*Records supplied:*

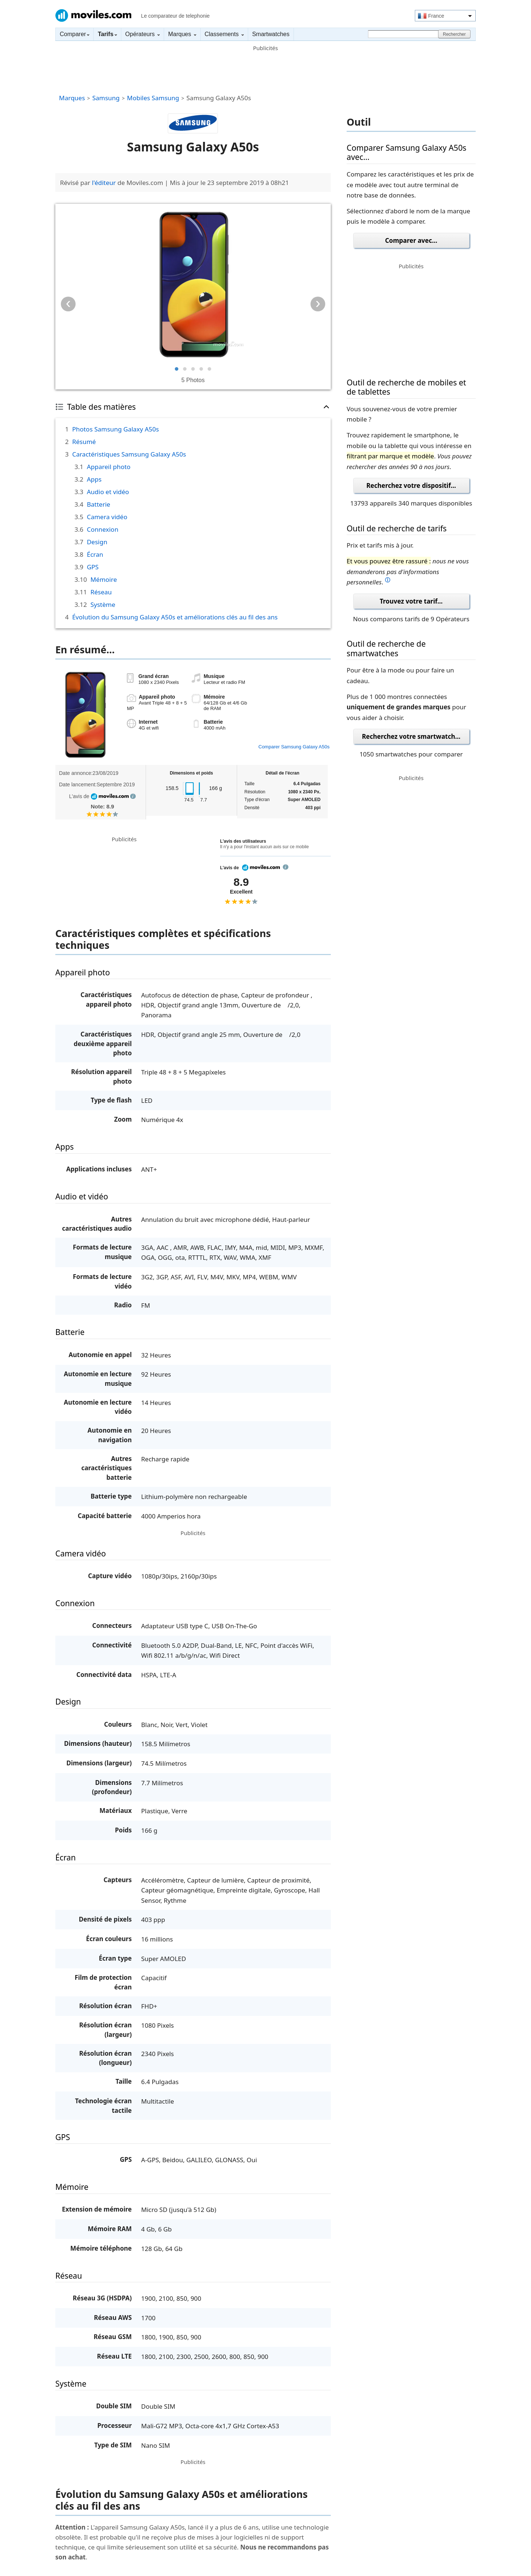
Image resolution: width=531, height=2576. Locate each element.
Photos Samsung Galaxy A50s (115, 429)
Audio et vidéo (108, 491)
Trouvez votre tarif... (411, 601)
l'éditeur (104, 182)
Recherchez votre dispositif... (411, 485)
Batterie (98, 504)
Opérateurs (142, 34)
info (133, 796)
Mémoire (103, 579)
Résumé (84, 441)
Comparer (74, 34)
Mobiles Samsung (153, 98)
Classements (224, 34)
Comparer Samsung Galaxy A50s (294, 746)
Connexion (102, 529)
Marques (182, 34)
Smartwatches (270, 34)
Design (97, 542)
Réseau (101, 592)
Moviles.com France (93, 15)
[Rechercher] (404, 34)
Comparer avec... (411, 240)
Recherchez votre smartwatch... (411, 736)
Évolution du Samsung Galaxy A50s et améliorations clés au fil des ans (175, 617)
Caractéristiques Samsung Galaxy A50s (129, 454)
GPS (92, 567)
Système (102, 604)
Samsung (105, 98)
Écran (95, 554)
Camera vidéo (107, 517)
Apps (94, 479)
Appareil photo (108, 466)
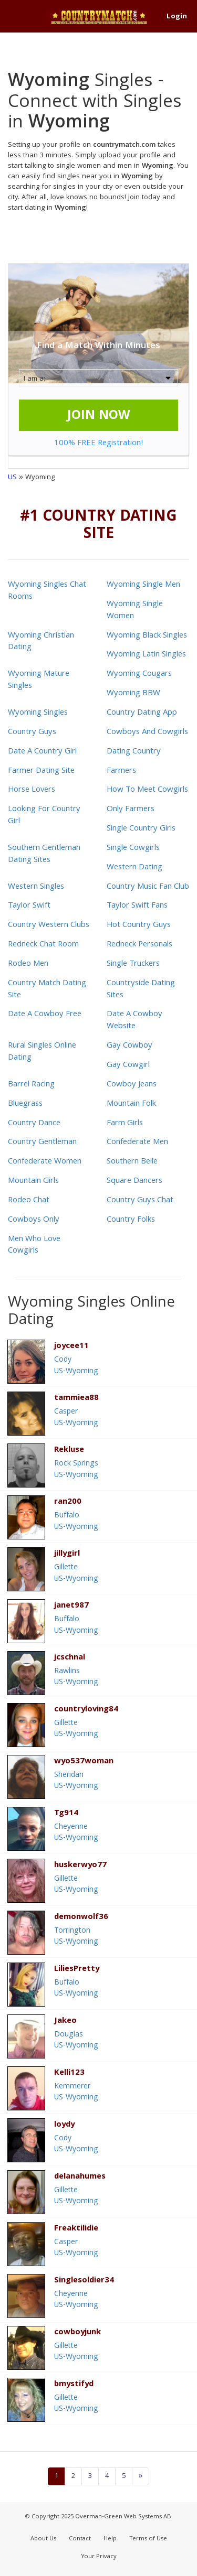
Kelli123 (69, 2073)
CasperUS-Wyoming (76, 1417)
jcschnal (69, 1658)
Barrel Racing (31, 1085)
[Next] (141, 2476)
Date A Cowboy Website (134, 1020)
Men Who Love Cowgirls (34, 1245)
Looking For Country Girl (44, 815)
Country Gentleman (42, 1142)
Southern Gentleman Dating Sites (44, 854)
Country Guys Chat (140, 1201)
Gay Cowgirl (128, 1065)
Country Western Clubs (48, 925)
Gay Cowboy (129, 1046)
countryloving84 (86, 1710)
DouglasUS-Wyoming (76, 2040)
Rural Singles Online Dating (42, 1052)
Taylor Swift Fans (137, 906)
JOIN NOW (98, 416)
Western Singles (36, 887)
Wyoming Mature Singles (38, 680)
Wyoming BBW (133, 693)
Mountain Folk (131, 1104)
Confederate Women (44, 1162)
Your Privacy (99, 2557)
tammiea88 (76, 1399)
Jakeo (65, 2021)
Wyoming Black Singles (147, 636)
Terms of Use (148, 2539)
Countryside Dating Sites (141, 990)
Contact (80, 2539)
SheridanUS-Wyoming (76, 1781)
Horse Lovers (31, 790)
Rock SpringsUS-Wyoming (76, 1469)
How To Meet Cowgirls (147, 790)
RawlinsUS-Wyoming (76, 1677)
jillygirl (67, 1554)
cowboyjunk (77, 2333)
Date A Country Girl (42, 752)
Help (110, 2539)
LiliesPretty (76, 1970)
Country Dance (34, 1123)
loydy (64, 2125)
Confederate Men (137, 1142)
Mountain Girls (33, 1181)
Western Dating (134, 868)
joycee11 (71, 1347)
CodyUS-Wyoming (76, 1365)
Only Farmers (130, 809)
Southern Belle (132, 1162)
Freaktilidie (76, 2229)
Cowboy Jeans (132, 1085)
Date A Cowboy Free (44, 1014)
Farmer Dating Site (41, 771)
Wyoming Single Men (143, 585)
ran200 (67, 1502)
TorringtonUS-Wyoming (76, 1936)
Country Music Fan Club (148, 887)
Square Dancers (134, 1181)
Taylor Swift (29, 906)
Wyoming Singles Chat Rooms (47, 591)
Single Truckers (133, 964)
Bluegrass (25, 1104)
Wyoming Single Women (135, 610)
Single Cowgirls (133, 848)
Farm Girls (125, 1123)
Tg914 (66, 1814)
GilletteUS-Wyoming (76, 1573)
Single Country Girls (141, 829)
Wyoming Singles (38, 713)
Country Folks (131, 1220)
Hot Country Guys (139, 925)
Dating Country (134, 752)
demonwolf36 (81, 1918)
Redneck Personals (139, 945)
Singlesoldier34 (84, 2281)
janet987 (71, 1606)
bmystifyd (74, 2385)
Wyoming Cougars (139, 674)
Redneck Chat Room (43, 945)
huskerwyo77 (80, 1866)
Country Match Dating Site (47, 990)
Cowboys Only (33, 1220)
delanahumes (80, 2177)
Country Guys (32, 732)
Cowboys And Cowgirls (147, 732)
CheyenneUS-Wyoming (76, 1833)
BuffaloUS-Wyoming (76, 1521)
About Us (43, 2539)
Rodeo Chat (28, 1201)
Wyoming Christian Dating (41, 642)
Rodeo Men (28, 964)
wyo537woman (83, 1762)
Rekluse (69, 1451)
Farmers (121, 771)
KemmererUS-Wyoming (76, 2092)
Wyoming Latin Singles (146, 655)
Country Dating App (142, 713)
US (12, 477)
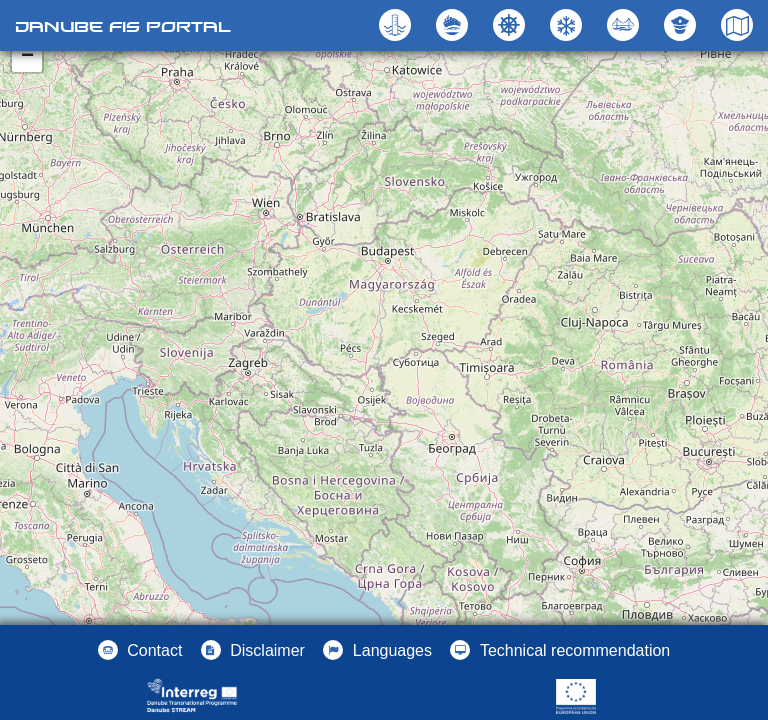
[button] (625, 25)
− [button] (27, 57)
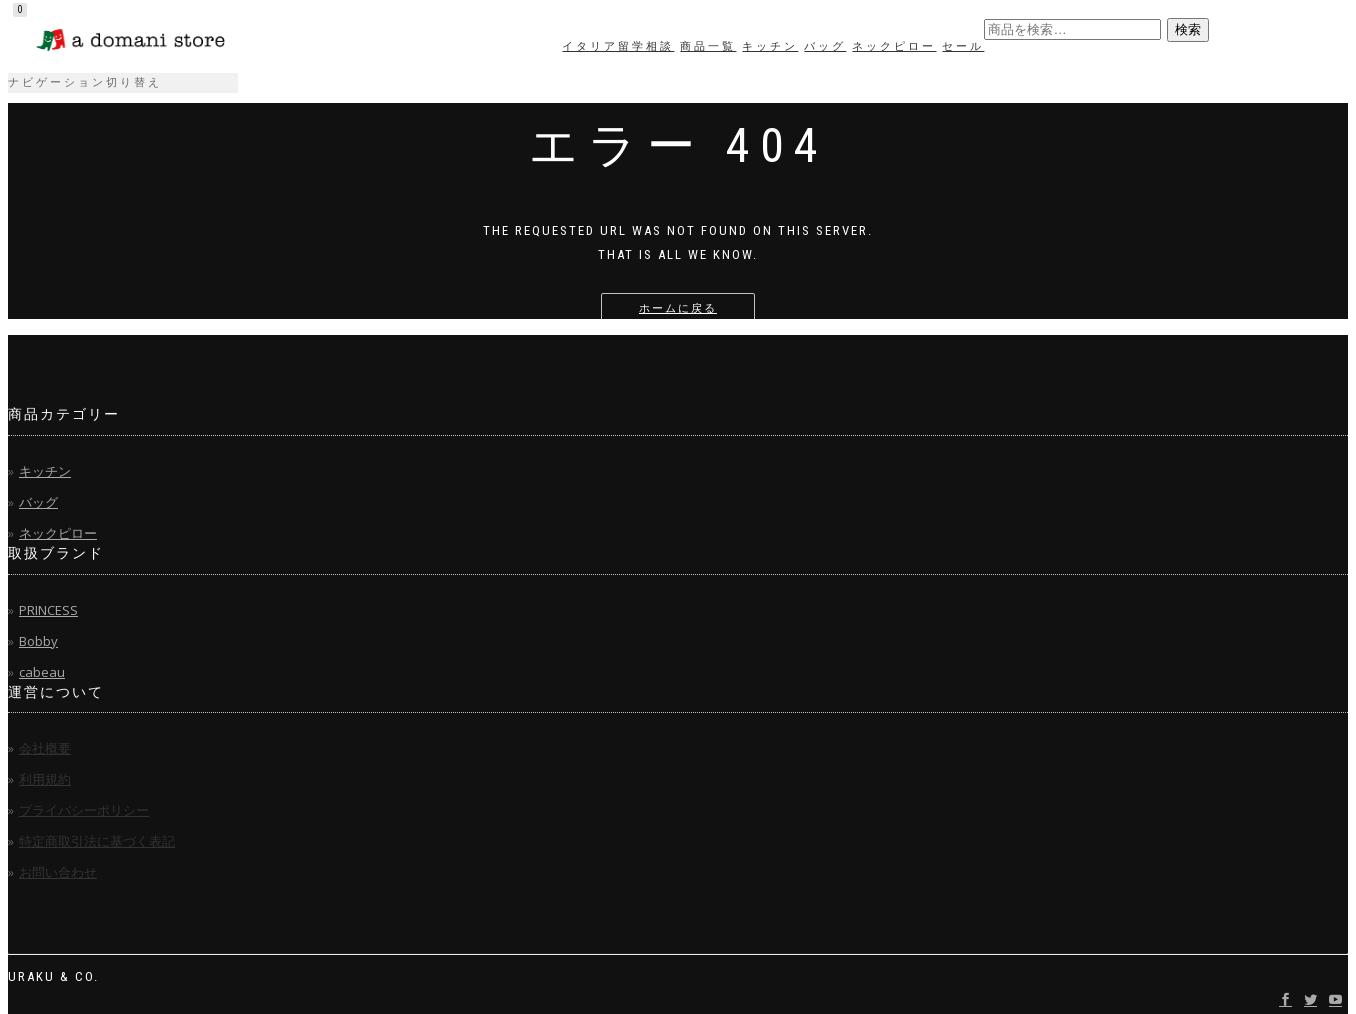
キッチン (770, 46)
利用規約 (45, 779)
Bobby (38, 641)
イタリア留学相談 (618, 46)
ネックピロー (894, 46)
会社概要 (45, 748)
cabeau (42, 672)
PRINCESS (48, 610)
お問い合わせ (58, 872)
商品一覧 (708, 46)
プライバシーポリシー (84, 810)
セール (963, 46)
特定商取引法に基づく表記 (97, 841)
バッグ (825, 46)
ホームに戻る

*Aim:* Please give back every line of the data above word for word, leaving out the pictures.

*Solved exercise:*
Image resolution: width=531, height=2576. Locate each element.
Photos Samsung Galaxy A50s (115, 429)
Audio et vidéo (108, 491)
Trouvez votre tarif... (411, 601)
l'éditeur (104, 182)
Recherchez votre dispositif... (411, 485)
Batterie (98, 504)
Opérateurs (142, 34)
info (133, 796)
Mémoire (103, 579)
Résumé (84, 441)
Comparer (74, 34)
Mobiles Samsung (153, 98)
Classements (224, 34)
Comparer Samsung Galaxy A50s (294, 746)
Connexion (102, 529)
Marques (182, 34)
Smartwatches (270, 34)
Design (97, 542)
Réseau (101, 592)
Moviles.com France (93, 15)
[Rechercher] (404, 34)
Comparer avec... (411, 240)
Recherchez votre smartwatch... (411, 736)
Évolution du Samsung Galaxy A50s et améliorations clés au fil des ans (175, 617)
Caractéristiques Samsung Galaxy A50s (129, 454)
GPS (92, 567)
Système (102, 604)
Samsung (105, 98)
Écran (95, 554)
Camera vidéo (107, 517)
Apps (94, 479)
Appareil photo (108, 466)
Kelli123 (69, 2073)
CasperUS-Wyoming (76, 1417)
jcschnal (69, 1658)
Barrel Racing (31, 1085)
[Next] (141, 2476)
Date A Cowboy Website (134, 1020)
Men Who Love Cowgirls (34, 1245)
Looking For Country Girl (44, 815)
Country Gentleman (42, 1142)
Southern Gentleman Dating Sites (44, 854)
Country Guys Chat (140, 1201)
Gay Cowgirl (128, 1065)
Country Western Clubs (48, 925)
Gay Cowboy (129, 1046)
countryloving84 (86, 1710)
DouglasUS-Wyoming (76, 2040)
Rural Singles Online Dating (42, 1052)
Taylor Swift Fans (137, 906)
JOIN NOW (98, 416)
Western Singles (36, 887)
Wyoming Mature Singles (38, 680)
Wyoming BBW (133, 693)
Mountain Folk (131, 1104)
Confederate Women (44, 1162)
Your Privacy (99, 2557)
tammiea88 (76, 1399)
Jakeo (65, 2021)
Wyoming Black Singles (147, 636)
Terms of Use (148, 2539)
Countryside Dating Sites (141, 990)
Contact (80, 2539)
SheridanUS-Wyoming (76, 1781)
Horse Lovers (31, 790)
Rock SpringsUS-Wyoming (76, 1469)
How To Meet Cowgirls (147, 790)
RawlinsUS-Wyoming (76, 1677)
jillygirl (67, 1554)
cowboyjunk (77, 2333)
Date A Country Girl (42, 752)
Help (110, 2539)
LiliesPretty (76, 1970)
Country Dance (34, 1123)
loydy (64, 2125)
Confederate Men (137, 1142)
Mountain Girls (33, 1181)
Western Dating (134, 868)
joycee11 (71, 1347)
CodyUS-Wyoming (76, 1365)
Only Farmers (130, 809)
Southern Belle (132, 1162)
Freaktilidie (76, 2229)
Cowboy Jeans (132, 1085)
Date A Cowboy Free (44, 1014)
Farmer Dating Site (41, 771)
Wyoming Single Men (143, 585)
ran200 (67, 1502)
TorringtonUS-Wyoming (76, 1936)
Country Music Fan Club (148, 887)
Square Dancers (134, 1181)
Taylor Swift (29, 906)
Wyoming Singles Chat Rooms (47, 591)
Single Truckers (133, 964)
Bluegrass (25, 1104)
Wyoming Single Women (135, 610)
Single Cowgirls (133, 848)
Farm Girls (125, 1123)
Tg914 (66, 1814)
GilletteUS-Wyoming (76, 1573)
Single Country Girls (141, 829)
Wyoming Singles (38, 713)
Country Folks (131, 1220)
Hot Country Guys (139, 925)
Dating Country (134, 752)
demonwolf36 (81, 1918)
Redneck Personals (139, 945)
Singlesoldier34 (84, 2281)
janet987 (71, 1606)
bmystifyd (74, 2385)
Wyoming Cougars (139, 674)
Redneck Chat Room (43, 945)
huskerwyo77 (80, 1866)
Country Match Dating Site (47, 990)
Cowboys Only (33, 1220)
delanahumes (80, 2177)
Country Guys (32, 732)
Cowboys And Cowgirls (147, 732)
CheyenneUS-Wyoming (76, 1833)
BuffaloUS-Wyoming (76, 1521)
About Us (43, 2539)
Rodeo Chat (28, 1201)
Wyoming Christian Dating (41, 642)
Rodeo Men (28, 964)
wyo537woman (83, 1762)
Rekluse (69, 1451)
Farmers (121, 771)
KemmererUS-Wyoming (76, 2092)
Wyoming Latin Singles (146, 655)
Country Dating App (142, 713)
US (12, 477)
[button] (625, 25)
− [button] (27, 57)
キッチン (770, 46)
利用規約 (45, 779)
Bobby (38, 641)
イタリア留学相談 (618, 46)
ネックピロー (894, 46)
会社概要 (45, 748)
cabeau (42, 672)
PRINCESS (48, 610)
お問い合わせ (58, 872)
商品一覧 (708, 46)
プライバシーポリシー (84, 810)
セール (963, 46)
特定商取引法に基づく表記 (97, 841)
バッグ (825, 46)
ホームに戻る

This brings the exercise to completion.